• **Task details**:
Set down the lines word for word, starting at the line that contains "Describe the element at coordinates (291, 46)" and stopping after the line that contains "(698, 391).".

[Entries showing where items appear]

----------

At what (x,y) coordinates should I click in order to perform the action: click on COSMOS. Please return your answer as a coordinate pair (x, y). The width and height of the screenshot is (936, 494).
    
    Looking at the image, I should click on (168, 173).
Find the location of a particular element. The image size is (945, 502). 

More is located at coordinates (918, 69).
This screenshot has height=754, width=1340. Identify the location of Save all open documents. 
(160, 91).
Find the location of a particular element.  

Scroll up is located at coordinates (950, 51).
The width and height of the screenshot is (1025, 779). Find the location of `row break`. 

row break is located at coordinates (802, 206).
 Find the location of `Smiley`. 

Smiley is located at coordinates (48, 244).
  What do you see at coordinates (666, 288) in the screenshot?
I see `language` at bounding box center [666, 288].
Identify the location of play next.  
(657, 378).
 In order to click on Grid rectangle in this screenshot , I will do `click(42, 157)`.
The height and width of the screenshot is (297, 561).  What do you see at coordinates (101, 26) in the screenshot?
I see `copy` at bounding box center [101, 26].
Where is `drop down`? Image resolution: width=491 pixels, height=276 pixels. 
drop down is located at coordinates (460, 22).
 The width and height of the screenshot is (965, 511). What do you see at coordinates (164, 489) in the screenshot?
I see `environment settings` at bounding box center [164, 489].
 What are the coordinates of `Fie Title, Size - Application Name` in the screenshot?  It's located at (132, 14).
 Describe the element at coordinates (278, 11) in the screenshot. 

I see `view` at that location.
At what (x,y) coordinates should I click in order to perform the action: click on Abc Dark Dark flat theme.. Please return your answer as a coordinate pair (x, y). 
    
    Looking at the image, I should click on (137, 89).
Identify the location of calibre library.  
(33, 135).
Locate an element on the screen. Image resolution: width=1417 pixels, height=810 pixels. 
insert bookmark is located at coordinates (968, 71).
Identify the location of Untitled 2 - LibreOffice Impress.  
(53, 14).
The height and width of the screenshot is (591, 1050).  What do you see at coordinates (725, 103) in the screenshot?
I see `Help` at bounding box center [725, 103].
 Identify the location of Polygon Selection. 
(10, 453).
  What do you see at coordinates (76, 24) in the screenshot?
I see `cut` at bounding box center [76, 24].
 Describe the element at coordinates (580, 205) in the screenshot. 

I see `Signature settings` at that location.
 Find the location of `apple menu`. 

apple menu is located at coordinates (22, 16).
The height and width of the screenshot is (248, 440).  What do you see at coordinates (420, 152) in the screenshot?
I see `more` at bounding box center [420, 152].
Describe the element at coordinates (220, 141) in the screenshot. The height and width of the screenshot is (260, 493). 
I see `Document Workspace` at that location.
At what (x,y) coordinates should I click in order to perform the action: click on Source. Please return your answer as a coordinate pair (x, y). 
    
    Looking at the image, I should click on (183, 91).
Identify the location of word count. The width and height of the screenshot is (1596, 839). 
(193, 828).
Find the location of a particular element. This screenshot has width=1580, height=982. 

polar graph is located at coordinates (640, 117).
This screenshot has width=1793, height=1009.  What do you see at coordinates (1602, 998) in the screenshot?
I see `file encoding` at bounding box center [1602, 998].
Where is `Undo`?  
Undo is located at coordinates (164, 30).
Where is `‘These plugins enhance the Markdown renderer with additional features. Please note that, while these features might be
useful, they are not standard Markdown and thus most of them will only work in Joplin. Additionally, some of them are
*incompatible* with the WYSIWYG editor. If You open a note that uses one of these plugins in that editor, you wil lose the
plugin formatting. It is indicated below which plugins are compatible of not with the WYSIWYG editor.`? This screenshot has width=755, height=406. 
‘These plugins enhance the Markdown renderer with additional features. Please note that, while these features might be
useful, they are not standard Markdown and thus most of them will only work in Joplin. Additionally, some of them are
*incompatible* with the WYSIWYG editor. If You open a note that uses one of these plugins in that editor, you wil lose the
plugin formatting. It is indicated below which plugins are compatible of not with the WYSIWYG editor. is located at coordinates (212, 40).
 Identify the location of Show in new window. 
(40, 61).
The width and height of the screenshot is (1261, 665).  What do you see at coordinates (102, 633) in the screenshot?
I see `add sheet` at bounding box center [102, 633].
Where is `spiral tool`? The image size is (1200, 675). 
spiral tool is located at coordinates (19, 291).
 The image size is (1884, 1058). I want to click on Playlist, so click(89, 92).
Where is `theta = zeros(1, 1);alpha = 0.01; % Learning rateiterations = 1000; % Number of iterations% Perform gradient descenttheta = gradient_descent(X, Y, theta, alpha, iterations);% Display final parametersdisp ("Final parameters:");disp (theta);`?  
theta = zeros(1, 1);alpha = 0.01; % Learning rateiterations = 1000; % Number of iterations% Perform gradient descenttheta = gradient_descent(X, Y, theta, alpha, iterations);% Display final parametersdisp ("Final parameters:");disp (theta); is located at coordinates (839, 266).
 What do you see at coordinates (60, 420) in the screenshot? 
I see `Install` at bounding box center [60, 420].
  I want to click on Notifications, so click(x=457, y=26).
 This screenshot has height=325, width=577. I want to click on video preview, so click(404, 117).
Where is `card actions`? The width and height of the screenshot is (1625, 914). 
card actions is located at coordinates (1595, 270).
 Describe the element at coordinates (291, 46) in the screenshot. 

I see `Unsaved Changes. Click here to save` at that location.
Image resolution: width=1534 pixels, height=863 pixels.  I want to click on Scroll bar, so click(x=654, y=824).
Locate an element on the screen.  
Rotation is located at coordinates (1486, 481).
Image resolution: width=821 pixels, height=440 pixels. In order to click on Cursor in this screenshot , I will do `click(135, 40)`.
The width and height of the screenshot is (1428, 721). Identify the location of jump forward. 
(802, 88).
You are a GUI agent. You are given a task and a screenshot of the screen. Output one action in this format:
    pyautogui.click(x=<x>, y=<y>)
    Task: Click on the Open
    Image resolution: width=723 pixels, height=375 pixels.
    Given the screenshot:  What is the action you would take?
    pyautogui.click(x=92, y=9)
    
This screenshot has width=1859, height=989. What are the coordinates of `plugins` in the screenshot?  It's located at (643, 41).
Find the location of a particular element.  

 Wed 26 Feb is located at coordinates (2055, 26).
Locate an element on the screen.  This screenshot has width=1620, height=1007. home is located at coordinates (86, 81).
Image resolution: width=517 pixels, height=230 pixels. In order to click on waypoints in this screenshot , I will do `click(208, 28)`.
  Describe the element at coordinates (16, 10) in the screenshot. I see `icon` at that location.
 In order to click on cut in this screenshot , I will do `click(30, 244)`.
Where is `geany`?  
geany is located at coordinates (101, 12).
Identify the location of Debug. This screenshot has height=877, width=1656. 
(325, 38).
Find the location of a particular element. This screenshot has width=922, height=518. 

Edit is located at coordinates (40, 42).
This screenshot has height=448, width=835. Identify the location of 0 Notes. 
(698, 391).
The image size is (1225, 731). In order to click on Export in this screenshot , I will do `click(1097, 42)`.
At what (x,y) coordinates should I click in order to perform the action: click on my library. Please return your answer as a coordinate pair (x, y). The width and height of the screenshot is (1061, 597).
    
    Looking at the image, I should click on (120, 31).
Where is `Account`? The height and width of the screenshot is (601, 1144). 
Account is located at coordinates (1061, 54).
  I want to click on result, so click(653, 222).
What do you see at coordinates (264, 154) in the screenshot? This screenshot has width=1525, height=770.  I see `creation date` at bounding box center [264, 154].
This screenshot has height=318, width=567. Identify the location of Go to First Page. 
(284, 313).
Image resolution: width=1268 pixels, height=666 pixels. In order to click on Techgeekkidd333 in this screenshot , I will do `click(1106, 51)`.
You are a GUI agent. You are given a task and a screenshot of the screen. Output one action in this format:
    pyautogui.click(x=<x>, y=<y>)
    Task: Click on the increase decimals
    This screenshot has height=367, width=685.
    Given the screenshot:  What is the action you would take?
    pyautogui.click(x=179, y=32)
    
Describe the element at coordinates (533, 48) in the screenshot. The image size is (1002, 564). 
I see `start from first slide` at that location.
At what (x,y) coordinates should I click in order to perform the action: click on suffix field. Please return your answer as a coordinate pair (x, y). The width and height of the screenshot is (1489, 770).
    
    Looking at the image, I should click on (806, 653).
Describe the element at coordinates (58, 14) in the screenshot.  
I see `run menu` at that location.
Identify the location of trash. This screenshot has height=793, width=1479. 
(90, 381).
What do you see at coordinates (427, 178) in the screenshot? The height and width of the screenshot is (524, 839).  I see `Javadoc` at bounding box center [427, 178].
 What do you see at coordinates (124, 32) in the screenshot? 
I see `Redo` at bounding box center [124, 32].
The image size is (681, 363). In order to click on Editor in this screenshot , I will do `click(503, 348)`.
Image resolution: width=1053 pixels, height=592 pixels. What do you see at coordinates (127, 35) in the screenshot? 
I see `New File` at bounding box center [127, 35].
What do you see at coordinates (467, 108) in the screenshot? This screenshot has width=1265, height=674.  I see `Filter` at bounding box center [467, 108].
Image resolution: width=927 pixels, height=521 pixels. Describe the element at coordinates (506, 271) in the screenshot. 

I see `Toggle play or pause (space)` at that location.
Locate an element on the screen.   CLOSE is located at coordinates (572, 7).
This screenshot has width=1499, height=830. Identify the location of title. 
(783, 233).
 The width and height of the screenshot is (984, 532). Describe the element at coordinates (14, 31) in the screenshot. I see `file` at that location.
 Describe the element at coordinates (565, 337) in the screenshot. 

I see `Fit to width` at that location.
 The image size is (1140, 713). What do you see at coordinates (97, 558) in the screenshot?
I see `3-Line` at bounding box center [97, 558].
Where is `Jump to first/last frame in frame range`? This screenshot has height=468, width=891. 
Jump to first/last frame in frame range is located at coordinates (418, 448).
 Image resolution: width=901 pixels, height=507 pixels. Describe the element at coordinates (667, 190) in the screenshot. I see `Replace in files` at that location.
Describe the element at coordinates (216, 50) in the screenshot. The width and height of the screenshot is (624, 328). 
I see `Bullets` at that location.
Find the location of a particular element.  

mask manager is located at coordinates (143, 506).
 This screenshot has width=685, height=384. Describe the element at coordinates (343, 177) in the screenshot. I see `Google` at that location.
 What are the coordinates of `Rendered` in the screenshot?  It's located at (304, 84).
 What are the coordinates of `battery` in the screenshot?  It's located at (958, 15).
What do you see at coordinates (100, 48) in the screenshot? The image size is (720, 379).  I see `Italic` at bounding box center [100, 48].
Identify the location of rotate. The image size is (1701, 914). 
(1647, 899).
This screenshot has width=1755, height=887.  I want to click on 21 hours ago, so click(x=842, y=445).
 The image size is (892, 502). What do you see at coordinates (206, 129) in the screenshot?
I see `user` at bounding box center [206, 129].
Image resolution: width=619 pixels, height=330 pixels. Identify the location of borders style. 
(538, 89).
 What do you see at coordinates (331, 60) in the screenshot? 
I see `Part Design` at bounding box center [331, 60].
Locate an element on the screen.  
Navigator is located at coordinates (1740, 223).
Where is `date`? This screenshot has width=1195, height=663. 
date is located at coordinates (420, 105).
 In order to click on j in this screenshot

----------

• **The response**:
 Describe the element at coordinates (291, 46) in the screenshot. 

I see `Unsaved Changes. Click here to save` at that location.
Image resolution: width=1534 pixels, height=863 pixels.  I want to click on Scroll bar, so click(x=654, y=824).
Locate an element on the screen.  
Rotation is located at coordinates (1486, 481).
Image resolution: width=821 pixels, height=440 pixels. In order to click on Cursor in this screenshot , I will do `click(135, 40)`.
The width and height of the screenshot is (1428, 721). Identify the location of jump forward. 
(802, 88).
You are a GUI agent. You are given a task and a screenshot of the screen. Output one action in this format:
    pyautogui.click(x=<x>, y=<y>)
    Task: Click on the Open
    Image resolution: width=723 pixels, height=375 pixels.
    Given the screenshot:  What is the action you would take?
    pyautogui.click(x=92, y=9)
    
This screenshot has width=1859, height=989. What are the coordinates of `plugins` in the screenshot?  It's located at (643, 41).
Find the location of a particular element.  

 Wed 26 Feb is located at coordinates (2055, 26).
Locate an element on the screen.  This screenshot has width=1620, height=1007. home is located at coordinates (86, 81).
Image resolution: width=517 pixels, height=230 pixels. In order to click on waypoints in this screenshot , I will do `click(208, 28)`.
  Describe the element at coordinates (16, 10) in the screenshot. I see `icon` at that location.
 In order to click on cut in this screenshot , I will do `click(30, 244)`.
Where is `geany`?  
geany is located at coordinates (101, 12).
Identify the location of Debug. This screenshot has height=877, width=1656. 
(325, 38).
Find the location of a particular element. This screenshot has width=922, height=518. 

Edit is located at coordinates (40, 42).
This screenshot has height=448, width=835. Identify the location of 0 Notes. 
(698, 391).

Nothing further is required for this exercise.